Les fées se penchèrent sur Lassus

la libre,momento,vie de château,lassus,hamoir,châteauÀ partir d’un donjon du XIVsiècle contrôlant l’Ourthe, Lassus est devenu un château fort imposant.
 
Philippe Farcy


C’EST UNE MONTAGNE DE CALCAIRE qui s’offre aux yeux des visiteurs de la vallée de l’Ourthe quand il leur est permis d’entrer par l’une des grandes allées menant au château de Lassus. Nous sommes juste au Sud de Hamoir, la ville des Del Cour, Jean, le sculpteur le plus fameux de la principauté de Liège; et son frère, Jean-Gilles, peintre de qualité mais provincial. Jean Del Cour, lui, était à l’égal du Bernin et de l’Algarde, un génial statuaire qui travaillait le marbre comme votre serviteur aborderait de la pâte à modeler (sans en savoir rien faire d’ailleurs).
 
Lassus, drôle de nom pour un château qui pourtant n’a rien à voir avec le musicien célèbre du Hainaut, vivant au XVIsiècle, à savoir Roland de Lassus (1532-1594), natif de Mons et décédé à Munich; mais son nom latin devient en français Delattre.

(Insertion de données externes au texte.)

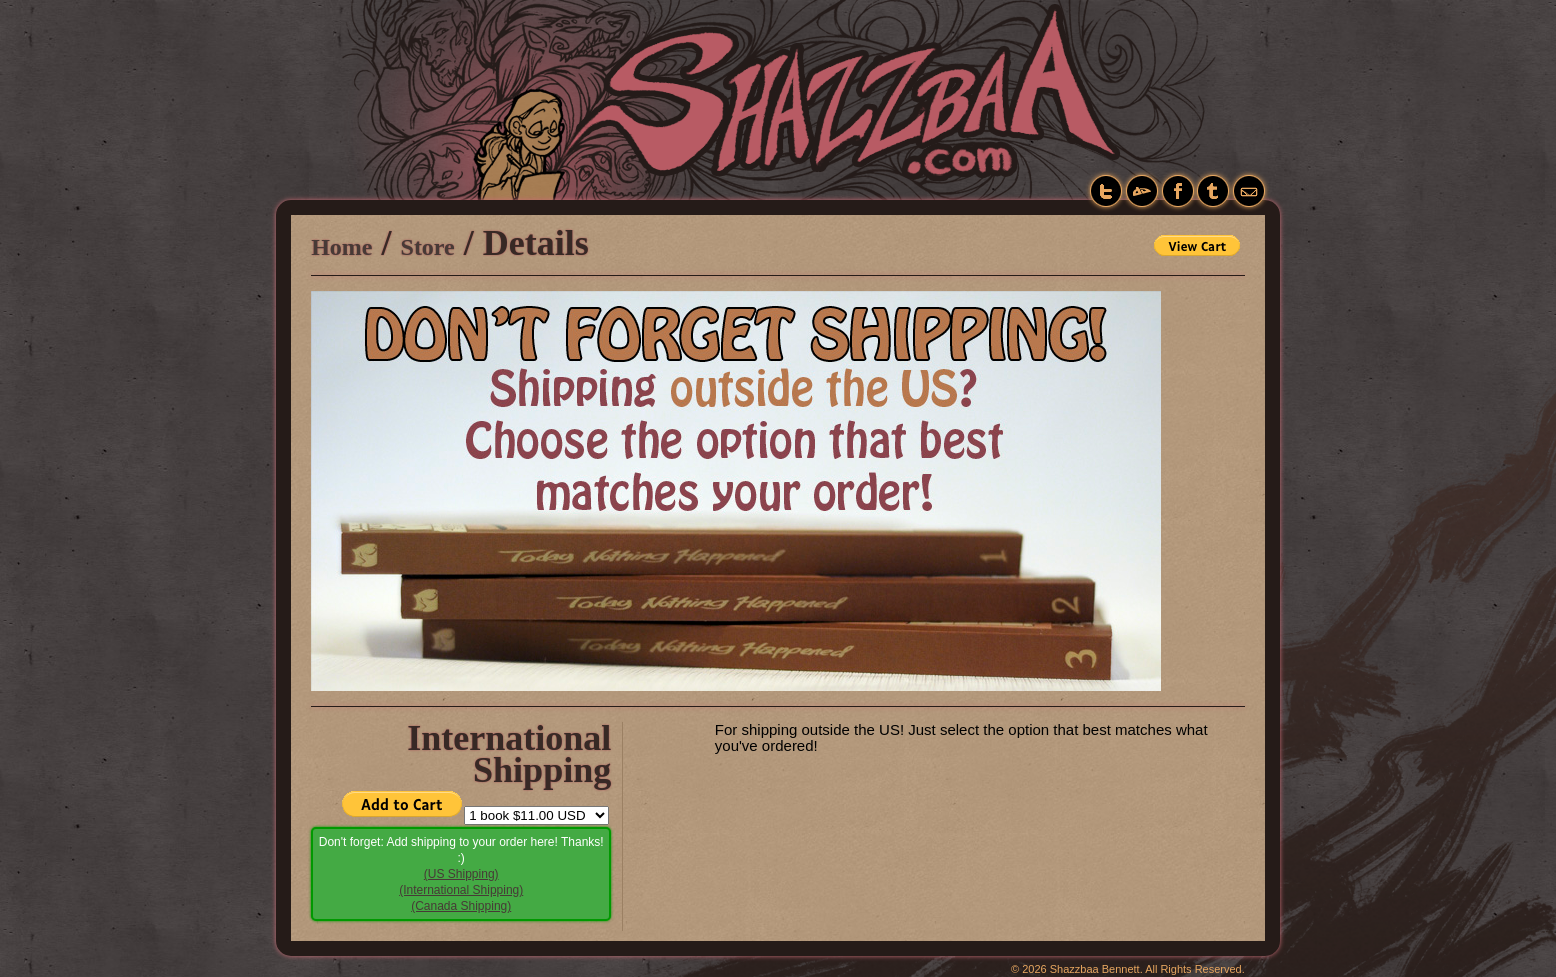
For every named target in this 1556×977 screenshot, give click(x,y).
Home (341, 247)
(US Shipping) (461, 874)
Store (428, 247)
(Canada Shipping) (461, 906)
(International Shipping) (461, 890)
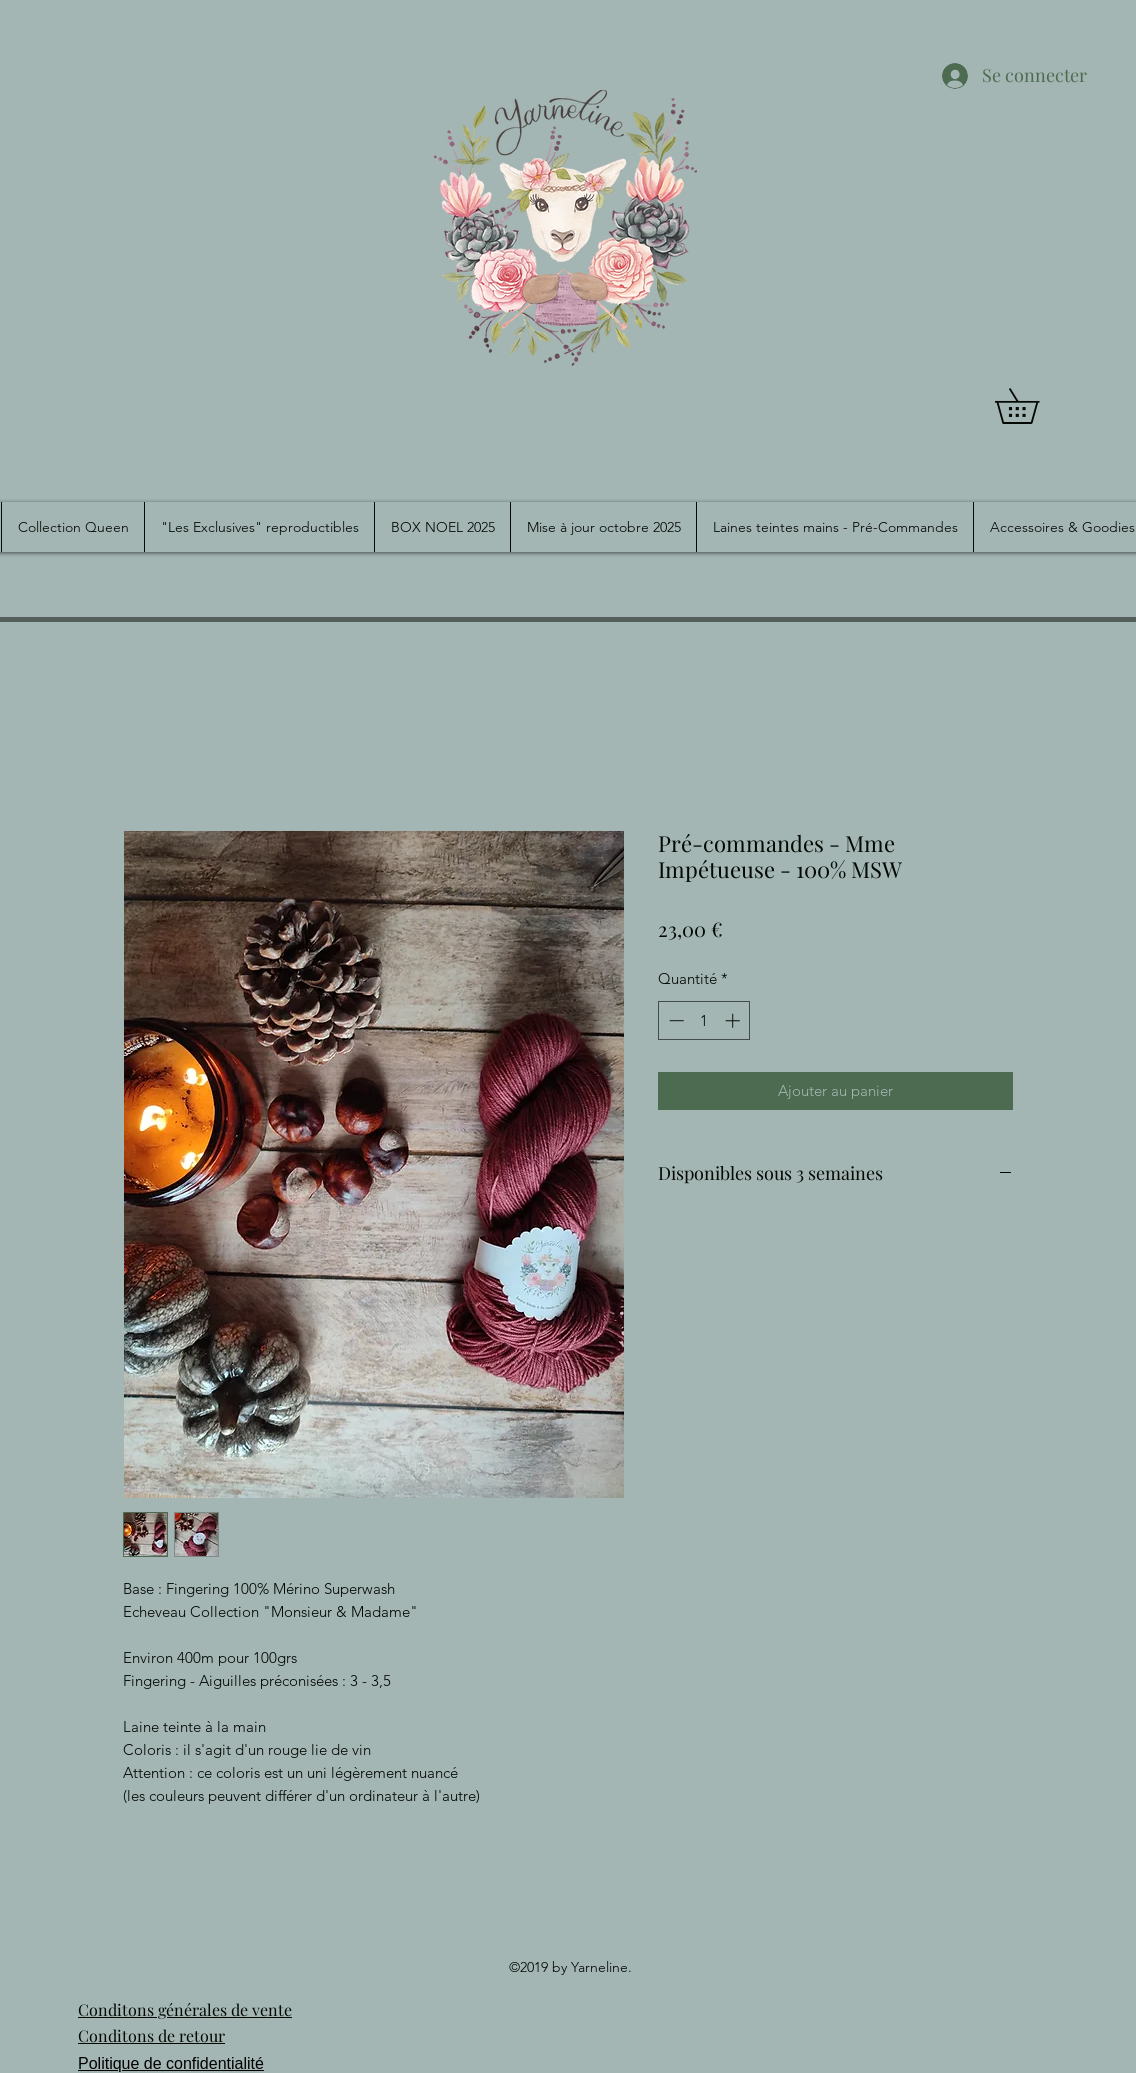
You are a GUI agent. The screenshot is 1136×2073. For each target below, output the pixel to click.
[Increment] (734, 1020)
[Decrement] (674, 1020)
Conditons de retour (151, 2035)
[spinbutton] (704, 1020)
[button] (1034, 406)
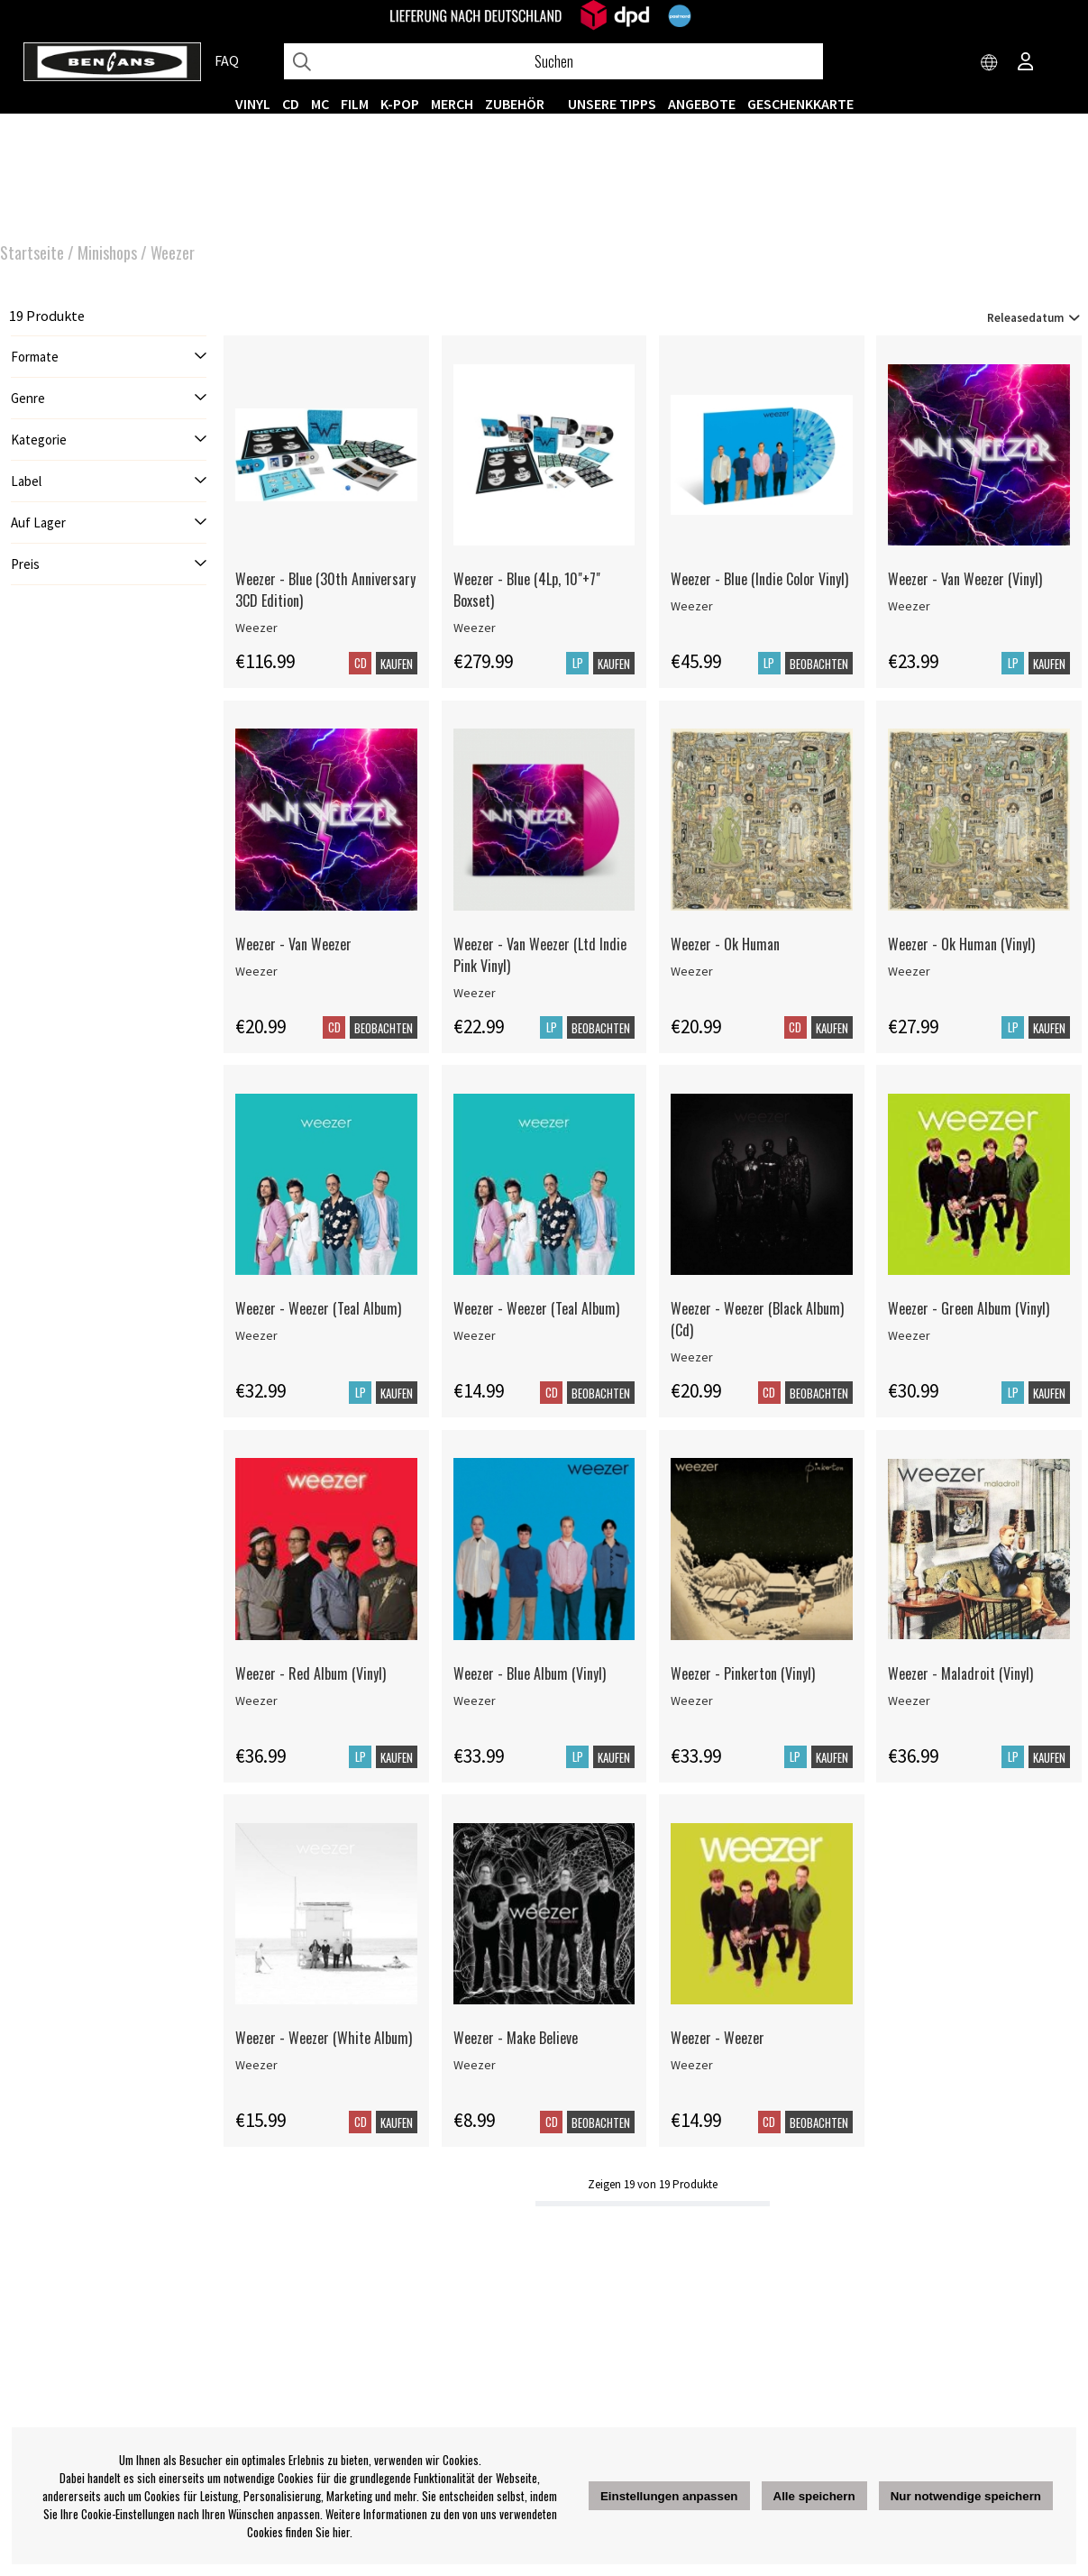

Serait-il cousin de Jacky et T.Z., célèbres Hutois d’un autre siècle  ? Qui sait  ? Notons encore qu’il existait un autre château dit “de Lassus” à Blandain, près de Tournai. Ce dernier se visite pour son petit jardin, à travers l’ASBL “Jardins ouverts de Belgique”.
 
En 1938, le docteur L. Thiry donna, en plusieurs volumes, l’histoire des anciennes communes et seigneuries d’Aywailles. C’est une mine d’or pour la région, de Sprimont à Comblain en passant par Xhignesse et Hamoir. Mais Lassus n’y occupe que peu de place. Toutefois, l’auteur montre combien les seigneuries et les droits civils et religieux étaient imbriqués et difficiles à démêler. D’autant plus difficile que nous sommes dans une zone où la principauté de Liège et la principauté de Stavelot-Malmedy jouaient au chat et à la souris en terme de bornage.
 
Lassus étaient un fief des mayeurs héréditaires de Hamoir dont les principaux furent les Lardenois, sires de Ville et de My, maîtres de forges. Puis vinrent les comtes de Maillen (éteints dans les d’Aspremont) aux XVIIe et début XVIIIsiècle. Les Maillen étaient par ici également sires de Ry, Jamblinne, Xhignesse et Narón. Les Donnea devinrent mayeurs héréditaires au moins à partir des années 1750.
 
Les Donnea conservèrent le domaine jusqu’à la fin du XIXsiècle. Ensuite de quoi Lassus entra dans le patrimoine des banquiers verviétois Chaudoir. La famille Ranscelot acquit le domaine en 1923.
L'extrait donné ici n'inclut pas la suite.